So what’s a policy maker and eminence grise like Andrew Adonis (UK Parliamentary Under-Secretary of State for Schools) doing at a conference for researchers? Is it a case of a politician really engaging with the evidence?
The good news is that he knows what a longitudinal study is. He cites nine government funded studies of that ilk in his speech and tells us that one of them, Early Provision of Pre-school Education (EPPE), is to be extended to follow children up to 14 years.
The bad news he brings – well, old news really – is that while research is one factor that influences policy decisions, it isn’t always the most significant. A wide range of others come into play: financial considerations, opinion polls – even what a minister’s child talks about back home in the kitchen after school. (and don’t we know it!)
The sensible consensus is that for research to play more of a role it needs to be more rigorous. Longitudinal studies go a long way, but they can’t tease out issues of causality. Alas there’s not been any mention of the magic words ‘randomised controlled trial’ (RCT) in any of the opening addresses. Later maybe…
Prof. Pring offers Popper
The special interest group (SIG) ‘Educational Research and Policy: Epistemological considerations turns out to be an interesting one. ‘Epistemology’ refers to the methods, validity and sources of knowledge, in this case to how educational research may influence policy.
Richard Pring from the University of Oxford goes for the philosophical jugular.
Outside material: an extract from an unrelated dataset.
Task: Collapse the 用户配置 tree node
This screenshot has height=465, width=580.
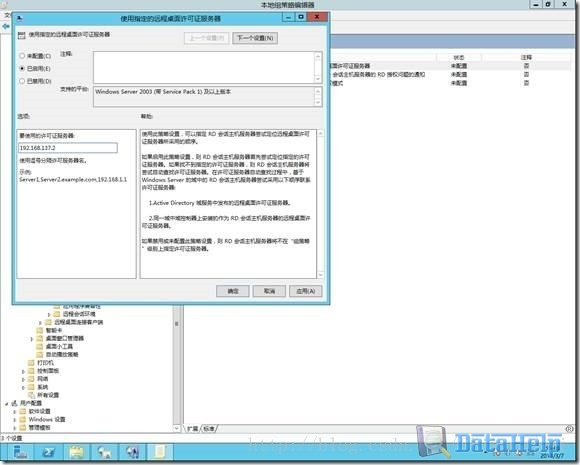Action: pyautogui.click(x=7, y=404)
He says he’s sceptical about the US ‘What Works clearing house’, and he cautions us against the McKenzian view that “what is real can be measured, and what is measured can be controlled”. He also quotes Karl Popper: evidence doesn’t equal proof, only support, and that this support may be weak or strong.
David Bridges from the Von Hügel Institute at Cambridge echoes Andrew Adonis’s opening address. The sources of evidence are many and varied: what we really need to decide is what can and what should be considered sources of evidence.
The problem with these philosophical musings is that they become so complex. The arguments are tightly reasoned, but the papers they come in are very long – and so very turgid! If the purpose of educational research is to influence policy, is this the way to go?
Too much data. So little time?
The sessions about local authority research to improve school improvement include some success stories (Lambeth bucking the trend in ethnic minority academic attainment), also worrying trends (Greenwich working class white boys showing poorer attainment) and old and new methods to measure attainment (the Pupil Achievement Tracker and RAISEonline software respectively).
They all focus purely on academic achievement in the form of key stage examination grades and are geared up to give very detailed analysis of these outputs. Nothing on anything other academic outcomes, though. No mention of the fact that schools are meant to be focusing on the development of the whole child or that OfSTed will soon be asking schools to collect data on behavior. I begin to think schools and local authorities are being required to collect too much data and not given enough time to do anything with it.
On a more positive, long-term note. The stellar cast of a startlingly good session on the Friday afternoon called ‘The impact of research on policy’ includes Ted Melhuish from Birkbeck College on the political and social conditions surrounding the development and evaluation of Sure Start, and the EPPE team on how this particular piece of longitudinal research has been particularly influential (and why).
A key question is not whether experiencing an intervention such as Sure Start or some form of pre-school education results in better outcomes, but why some variations are so much more effective than others. In the current culture of resistance to RCTs, particularly within the education field, longitudinal studies have the potential to offer such insights.
So while Lord Adonis’s opening address made no mention of RCTs in relation to educational research, and no-one else mentioned them either, contributions from longitudinal research appear to be making a real impact on educational policy.